At the end of the film The Edge there’s a deeply moving scene where, upon being rescued from the Alaskan wilderness after a disastrous plane crash, an exhausted, battered Anthony Hopkins faces the press. In facing them, he is asked to explain what has happened to the two friends who were with him. The friends who did not survive.
Hopkins’ response is heartbreaking:
My friends died saving my life.
He has been scarred, and this scar will remain with him, forever.
You have at least a few of these scars yourself. We all do.
I feel my scars throughout my body. The scars of the disability and health conditions that influence everything I do, every single day.
The scars of those I have lost, whom I don’t get to bring back to me.
The scars of the memories lost inside of my mind, aching to be manifested in reality.
They’re right here. Inside of me. All the time.
Your scars are as well.
Every time you lose something—every time you give your all to something in service—you suffer a scar. You’re not left with a happy ending or a paid vacation or a box of chocolates, but a scar.
= = = = =
- [Required actions]
1) Rewrite the stretch of the passage on scars from "You have at" through "but a scar.", replacing "paid vacation" with "long holiday".
2) In the passage on scars, what is Anthony Hopkins asked to explain when he faces the press?
The records that come next are not needed for any of this.

- [Data shown]
= = = = =
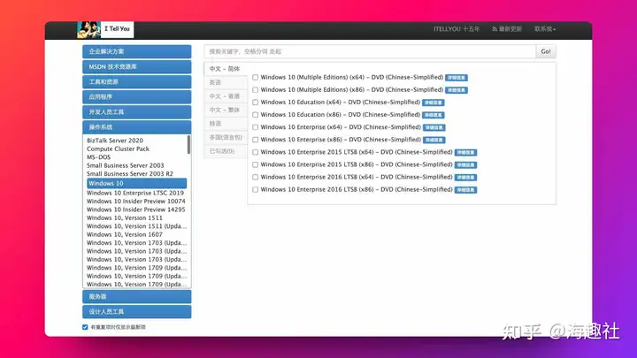
Task: Switch to the 英语 language tab
Action: (216, 82)
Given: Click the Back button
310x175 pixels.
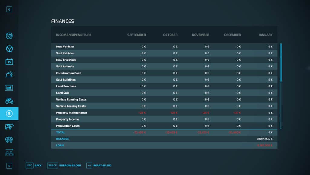Looking at the screenshot, I should coord(34,166).
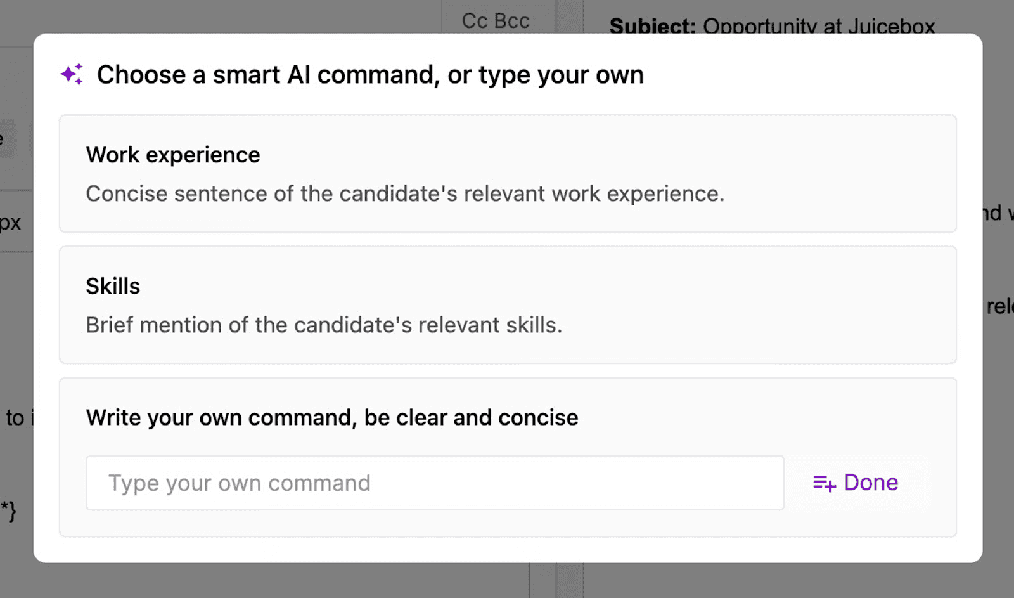Click the Write your own command heading

tap(332, 417)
= = = = =
- [Complete answers]
1)
You have at least a few of these scars yourself. We all do.
I feel my scars throughout my body. The scars of the disability and health conditions that influence everything I do, every single day.
The scars of those I have lost, whom I don’t get to bring back to me.
The scars of the memories lost inside of my mind, aching to be manifested in reality.
They’re right here. Inside of me. All the time.
Your scars are as well.
Every time you lose something—every time you give your all to something in service—you suffer a scar. You’re not left with a happy ending or a long holiday or a box of chocolates, but a scar.

2) What happened to the two friends who were with him.